▶ **Task objective**: Only one stretch of the records below is wanted: the lines from the one holding "[BVII] (60, 20)" through the one holding "[Spenden] (215, 1774)". Return it exactly, both ends included.

Collected data
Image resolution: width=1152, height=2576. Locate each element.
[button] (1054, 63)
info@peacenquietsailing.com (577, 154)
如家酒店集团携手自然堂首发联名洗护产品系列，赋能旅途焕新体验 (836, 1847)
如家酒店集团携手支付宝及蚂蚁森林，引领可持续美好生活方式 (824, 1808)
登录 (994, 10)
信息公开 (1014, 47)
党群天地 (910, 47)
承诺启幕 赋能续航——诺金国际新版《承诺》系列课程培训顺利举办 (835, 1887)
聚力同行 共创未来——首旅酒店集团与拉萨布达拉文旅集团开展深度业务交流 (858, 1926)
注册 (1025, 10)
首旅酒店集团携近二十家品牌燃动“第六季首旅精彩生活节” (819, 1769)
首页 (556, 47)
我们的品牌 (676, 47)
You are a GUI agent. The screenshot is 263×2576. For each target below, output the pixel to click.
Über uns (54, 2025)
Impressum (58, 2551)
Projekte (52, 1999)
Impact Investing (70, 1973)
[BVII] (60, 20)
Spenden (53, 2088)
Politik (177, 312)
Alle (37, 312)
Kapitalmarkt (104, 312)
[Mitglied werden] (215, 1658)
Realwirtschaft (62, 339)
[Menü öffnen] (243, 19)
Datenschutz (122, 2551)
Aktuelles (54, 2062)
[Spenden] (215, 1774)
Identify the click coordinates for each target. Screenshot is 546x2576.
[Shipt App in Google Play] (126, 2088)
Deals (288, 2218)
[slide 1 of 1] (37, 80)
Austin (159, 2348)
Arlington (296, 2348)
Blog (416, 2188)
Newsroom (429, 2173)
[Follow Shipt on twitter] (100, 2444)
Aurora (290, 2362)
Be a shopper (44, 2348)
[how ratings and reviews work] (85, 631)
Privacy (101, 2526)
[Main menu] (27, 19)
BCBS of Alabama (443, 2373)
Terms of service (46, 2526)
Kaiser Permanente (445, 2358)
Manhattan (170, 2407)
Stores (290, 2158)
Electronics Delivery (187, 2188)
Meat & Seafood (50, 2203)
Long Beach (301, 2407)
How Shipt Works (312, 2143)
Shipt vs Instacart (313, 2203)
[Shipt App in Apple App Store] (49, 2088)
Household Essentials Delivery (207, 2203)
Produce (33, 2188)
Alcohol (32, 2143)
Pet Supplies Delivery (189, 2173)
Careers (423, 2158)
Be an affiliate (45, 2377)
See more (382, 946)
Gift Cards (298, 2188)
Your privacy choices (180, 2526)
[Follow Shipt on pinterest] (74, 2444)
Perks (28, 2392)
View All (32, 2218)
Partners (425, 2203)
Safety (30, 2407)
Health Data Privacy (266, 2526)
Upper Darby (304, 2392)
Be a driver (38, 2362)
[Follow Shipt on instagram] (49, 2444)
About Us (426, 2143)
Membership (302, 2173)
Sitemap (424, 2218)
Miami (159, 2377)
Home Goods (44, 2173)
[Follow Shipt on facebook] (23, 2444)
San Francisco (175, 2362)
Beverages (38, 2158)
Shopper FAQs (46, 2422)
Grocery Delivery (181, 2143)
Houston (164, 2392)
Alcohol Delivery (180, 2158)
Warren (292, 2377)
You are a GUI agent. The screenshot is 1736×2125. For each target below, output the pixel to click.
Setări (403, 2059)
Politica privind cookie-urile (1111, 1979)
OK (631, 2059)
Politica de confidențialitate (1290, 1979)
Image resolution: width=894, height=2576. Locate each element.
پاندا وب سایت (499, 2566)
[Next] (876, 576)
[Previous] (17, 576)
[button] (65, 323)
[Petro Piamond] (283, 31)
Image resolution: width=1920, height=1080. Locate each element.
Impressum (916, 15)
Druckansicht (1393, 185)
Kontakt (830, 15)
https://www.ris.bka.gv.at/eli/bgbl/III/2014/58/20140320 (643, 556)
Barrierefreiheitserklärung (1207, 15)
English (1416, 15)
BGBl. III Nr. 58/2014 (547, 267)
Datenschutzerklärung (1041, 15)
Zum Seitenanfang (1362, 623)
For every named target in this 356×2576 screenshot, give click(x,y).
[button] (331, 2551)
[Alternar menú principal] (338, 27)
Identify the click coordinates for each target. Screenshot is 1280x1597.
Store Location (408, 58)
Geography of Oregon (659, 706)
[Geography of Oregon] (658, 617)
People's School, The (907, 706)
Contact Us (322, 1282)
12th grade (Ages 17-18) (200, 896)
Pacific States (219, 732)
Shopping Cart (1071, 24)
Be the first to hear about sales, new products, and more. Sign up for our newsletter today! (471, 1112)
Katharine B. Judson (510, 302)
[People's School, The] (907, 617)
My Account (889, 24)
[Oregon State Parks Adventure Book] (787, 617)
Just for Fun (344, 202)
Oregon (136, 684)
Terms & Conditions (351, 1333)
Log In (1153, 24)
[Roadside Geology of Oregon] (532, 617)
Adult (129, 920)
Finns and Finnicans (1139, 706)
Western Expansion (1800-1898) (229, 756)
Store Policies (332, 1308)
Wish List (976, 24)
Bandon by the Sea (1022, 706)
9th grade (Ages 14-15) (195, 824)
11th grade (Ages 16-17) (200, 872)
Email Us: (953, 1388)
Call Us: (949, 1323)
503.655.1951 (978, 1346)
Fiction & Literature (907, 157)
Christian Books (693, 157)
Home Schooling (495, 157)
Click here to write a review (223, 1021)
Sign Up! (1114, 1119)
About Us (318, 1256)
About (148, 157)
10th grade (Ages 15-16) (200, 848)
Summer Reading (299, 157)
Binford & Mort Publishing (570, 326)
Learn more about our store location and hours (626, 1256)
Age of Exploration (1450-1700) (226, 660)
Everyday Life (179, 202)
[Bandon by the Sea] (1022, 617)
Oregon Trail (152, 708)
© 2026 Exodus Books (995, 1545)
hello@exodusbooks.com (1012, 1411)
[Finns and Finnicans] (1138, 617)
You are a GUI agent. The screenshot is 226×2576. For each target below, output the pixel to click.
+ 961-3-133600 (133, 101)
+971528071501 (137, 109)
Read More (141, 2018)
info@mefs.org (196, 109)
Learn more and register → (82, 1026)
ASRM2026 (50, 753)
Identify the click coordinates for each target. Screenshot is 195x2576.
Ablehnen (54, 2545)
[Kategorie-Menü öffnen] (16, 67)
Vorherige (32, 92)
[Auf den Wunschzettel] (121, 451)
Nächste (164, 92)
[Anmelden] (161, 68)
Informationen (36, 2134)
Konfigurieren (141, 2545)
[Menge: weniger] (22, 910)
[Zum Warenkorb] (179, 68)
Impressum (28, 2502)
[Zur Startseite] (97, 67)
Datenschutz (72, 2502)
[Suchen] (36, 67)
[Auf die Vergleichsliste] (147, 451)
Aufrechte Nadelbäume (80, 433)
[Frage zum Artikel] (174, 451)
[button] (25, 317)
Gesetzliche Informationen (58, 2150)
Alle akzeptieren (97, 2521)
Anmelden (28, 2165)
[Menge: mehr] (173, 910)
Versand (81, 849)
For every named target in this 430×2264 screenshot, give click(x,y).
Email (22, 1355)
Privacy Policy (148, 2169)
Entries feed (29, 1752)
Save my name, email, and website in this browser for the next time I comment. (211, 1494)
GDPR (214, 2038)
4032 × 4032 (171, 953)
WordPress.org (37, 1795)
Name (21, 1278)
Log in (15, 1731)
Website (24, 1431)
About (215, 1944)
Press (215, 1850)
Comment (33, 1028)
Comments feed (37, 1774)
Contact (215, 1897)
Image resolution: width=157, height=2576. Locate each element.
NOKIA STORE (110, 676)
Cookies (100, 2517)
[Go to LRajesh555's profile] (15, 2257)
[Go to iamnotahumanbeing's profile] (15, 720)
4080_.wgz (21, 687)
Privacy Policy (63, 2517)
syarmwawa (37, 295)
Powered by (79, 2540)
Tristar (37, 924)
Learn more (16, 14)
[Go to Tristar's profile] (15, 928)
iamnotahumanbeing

▶ **Reply to the exercise**:
[BVII] (60, 20)
Spenden (53, 2088)
Politik (177, 312)
Alle (37, 312)
Kapitalmarkt (104, 312)
[Mitglied werden] (215, 1658)
Realwirtschaft (62, 339)
[Menü öffnen] (243, 19)
Datenschutz (122, 2551)
Aktuelles (54, 2062)
[Spenden] (215, 1774)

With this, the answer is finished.